National security and legal experts note that the United States has endured violence committed with the kind of relatively small-size explosive devices used by the accused brothers for decades, attacks carried out by radical groups with ideologies that span the political spectrum.

Benjamin Wittes, a senior fellow at the Brookings Institution who tracks counterterrorism policy and law, said the administration would have to move carefully if it sought to expand surveillance in public spaces or increase monitoring of Muslim communities.

It’s a “scenario in which you are almost powerless in a policy matter,” Wittes said. “You obviously have to begin thinking about additional security at marathons and other events. But just as school shootings are really hard to prevent ... I really don’t think there’s much more to do from a policy aspect.”

U.S. intelligence and law enforcement agencies track thousands of potential threats each year to major public gatherings, ranging from the president’s inauguration to football’s Super Bowl. Those events are regarded as easier to safeguard because spectators must pass through checkpoints before gaining entry to a controlled space.

The Boston Marathon, by contrast, is a snaking 26.2-mile course lined by open parks, sidewalks and buildings. The Boston Police Department conducted two bomb sweeps in advance of the race, but there was little to prevent two brothers from blending into the crowd with homemade devices in their backpacks.

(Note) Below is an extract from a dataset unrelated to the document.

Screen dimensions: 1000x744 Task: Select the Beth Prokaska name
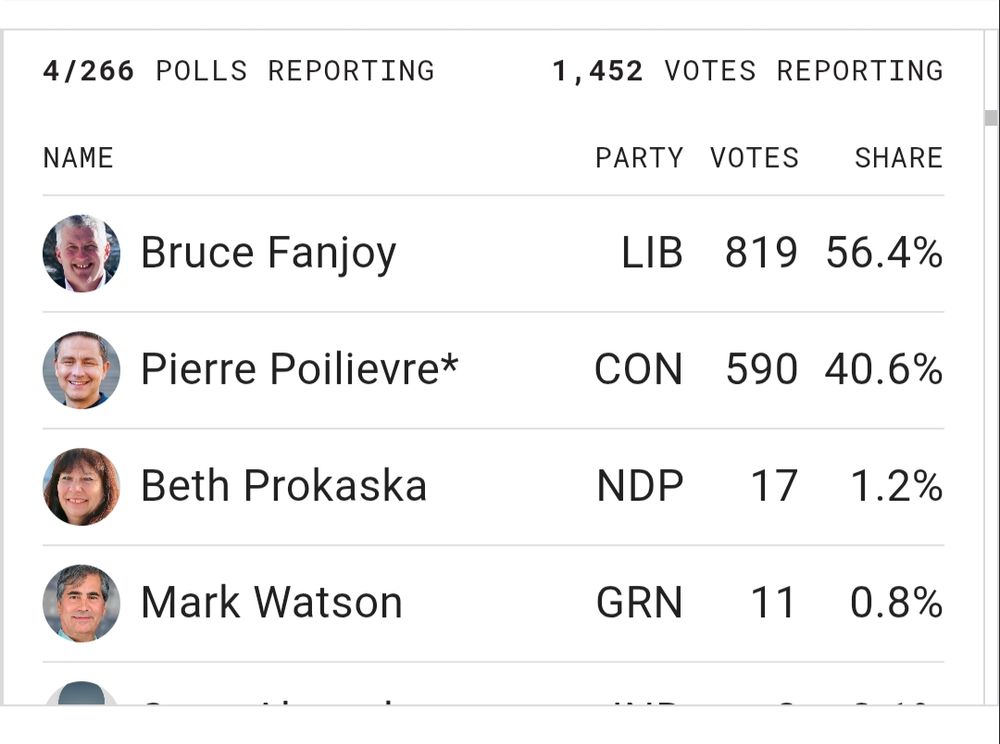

“This is a type of target that is unrealistic to expect to be secured,” said Daniel Byman, a terrorism expert at Georgetown University and former CIA analyst. Protecting a single venue, Byman said, only means the list of remaining vulnerable sites is “infinity minus one.”

Efforts to protect such targets have been ramped up over the past decade, but the bulk of the security measures adopted after the Sept. 11 attacks have been aimed at guarding against more catastrophic scenarios.

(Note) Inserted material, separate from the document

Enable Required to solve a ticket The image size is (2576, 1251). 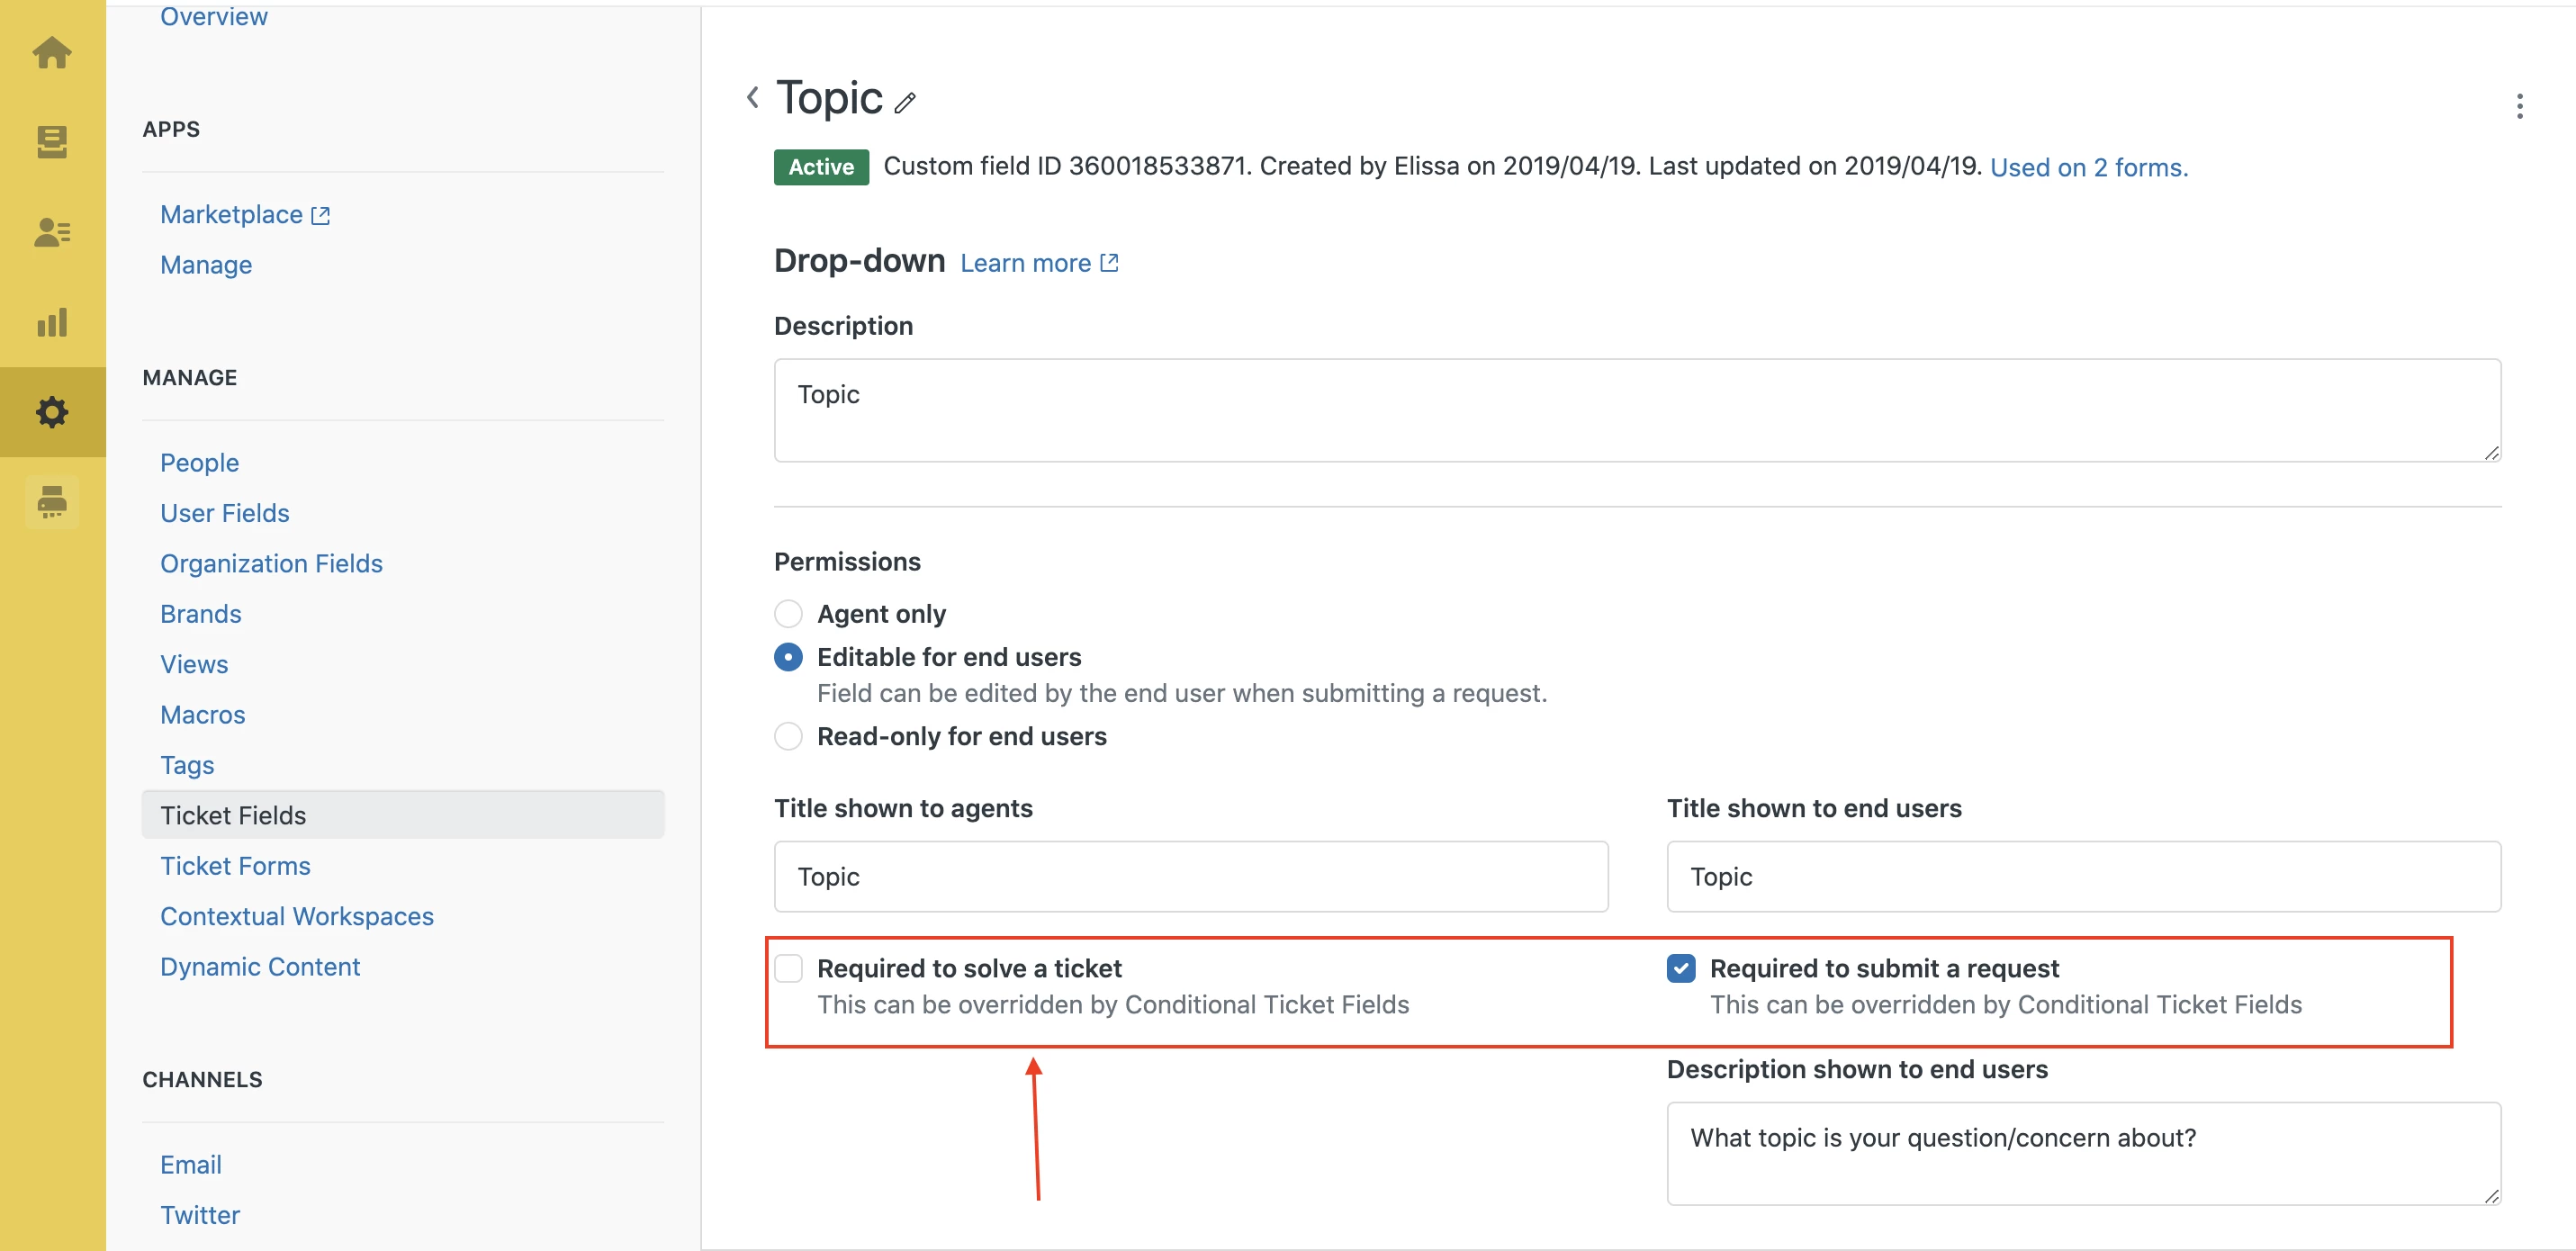click(x=788, y=968)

New agencies, including the Department of Homeland Security and the National Counterterrorism Center, were established to identify threats, generate terrorism watch lists and mobilize resources. Vast areas of the nation’s infrastructure, including its shipping ports, have been shored up to prevent dangerous materials, such as radiological or chemical weapons, from slipping into the United States.

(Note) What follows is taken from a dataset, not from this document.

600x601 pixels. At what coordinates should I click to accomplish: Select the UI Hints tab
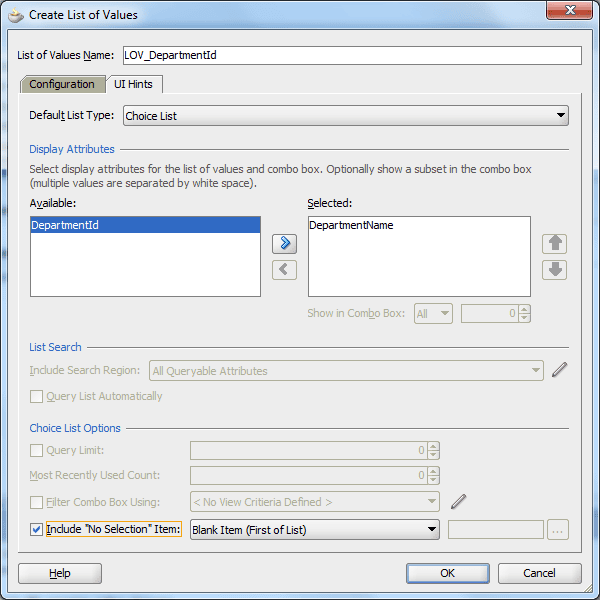coord(133,84)
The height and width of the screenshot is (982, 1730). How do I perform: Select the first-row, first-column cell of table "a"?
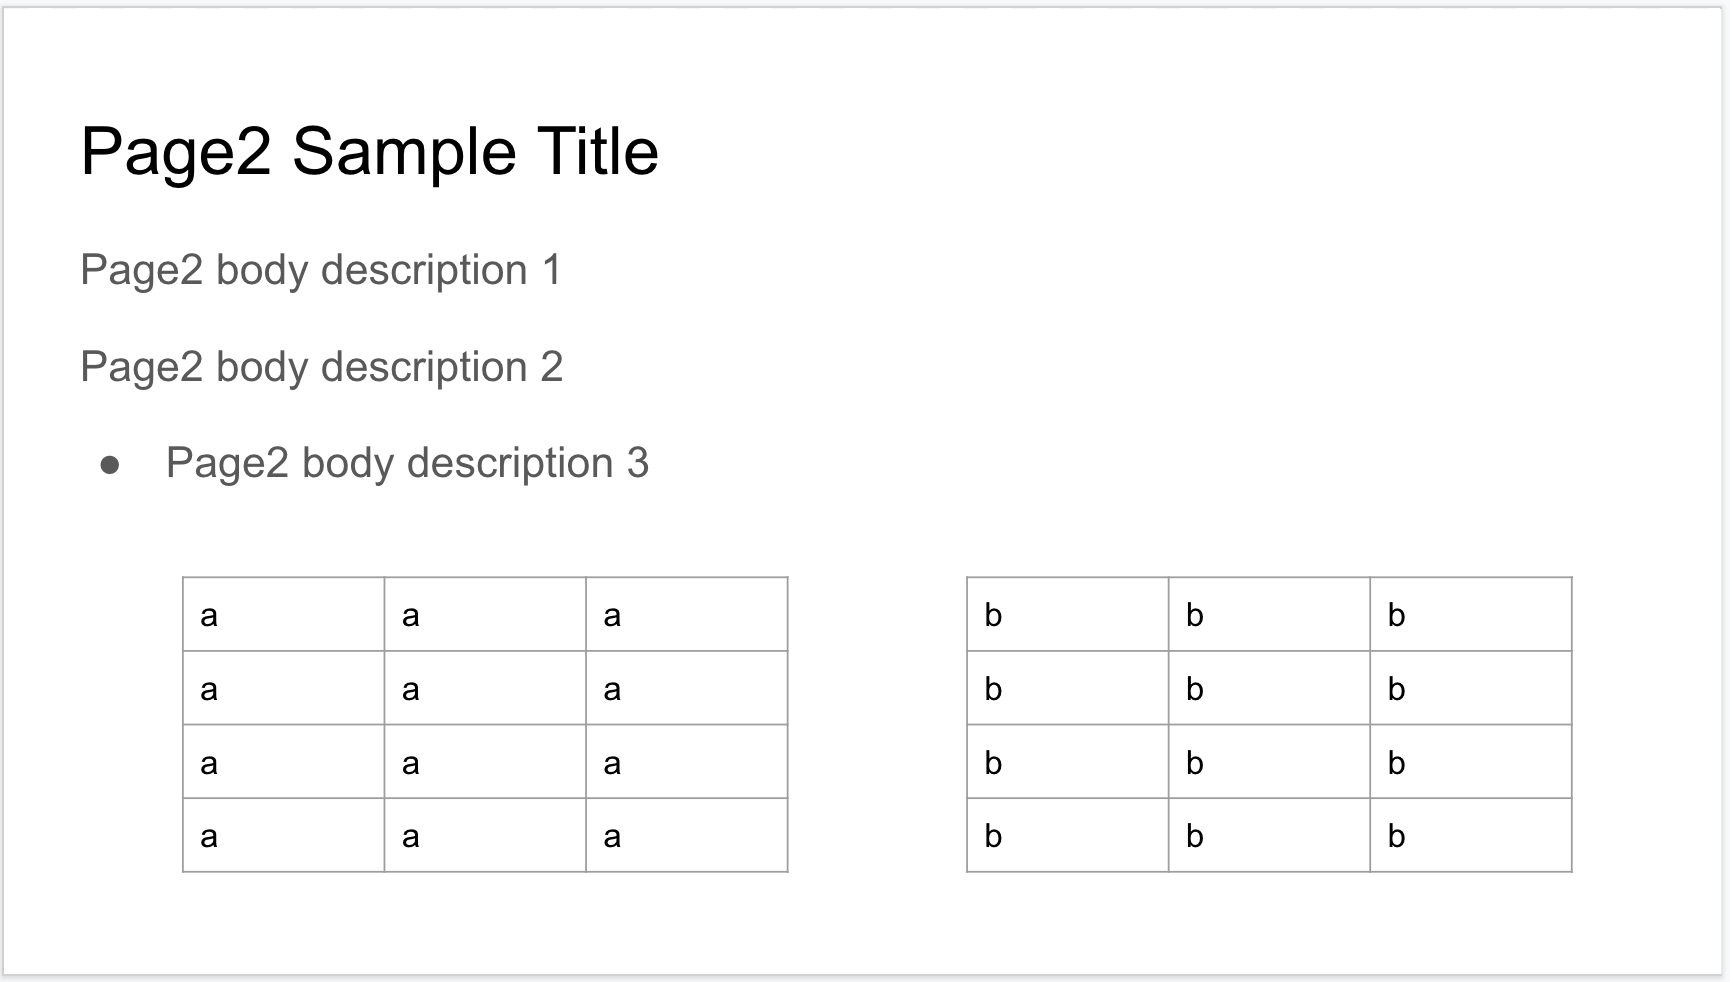(284, 614)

But security cannot be guaranteed in even the most heavily fortified areas, including aviation. Twice over the past 12 years, terrorists with ties to al-Qaida have boarded airplanes with hidden explosives. Layers of airport security and surveillance failed to stop them. Both cases might have ended in disaster if the bombers hadn’t struggled to ignite their devices before being subdued by other passengers.

The Boston bombings were reminiscent of another recent near-miss, the failed attempt in 2010 by a Pakistani American to ignite a bomb hidden in a car in Times Square. Faisal Shahzad had lit the fuse on a device that also involved a pressure cooker. A nearby food vendor noticed smoke and alerted authorities, and Shahzad was apprehended after boarding a plane bound for Dubai.

Boston was far from defenseless as the marathon got underway. Among major U.S. cities, only New York and Washington have been under more stringent security since the Sept. 11 attacks.

Boston has used federal grants to help assemble a surveillance network that employs hundreds of cameras across the city and throughout its subways. Those cameras, along with images captured by private video systems and spectators’ cellphones, helped authorities identify the Tsarnaev brothers as suspects — but only after three people had been killed and more than 170 others injured.

Schiff said the bombings may trigger new debate over whether surveillance systems such as Boston’s should be expanded, whether spy agencies should focus more resources on regions such as Chechnya and whether the United States needs to examine how it integrates disaffected immigrants.

“We’ve had a lot of successes in degrading the ability of al-Qaida to launch massive attacks, but we’ve had a proliferation of one-off, foreign-born plots and self-radicalized individuals,” Schiff said. Ultimately, he said, “we’re going to have to recognize a certain vulnerability, and adopt a determined view that we will go on as we have, taking prudent precautions, but not changing the way we live.”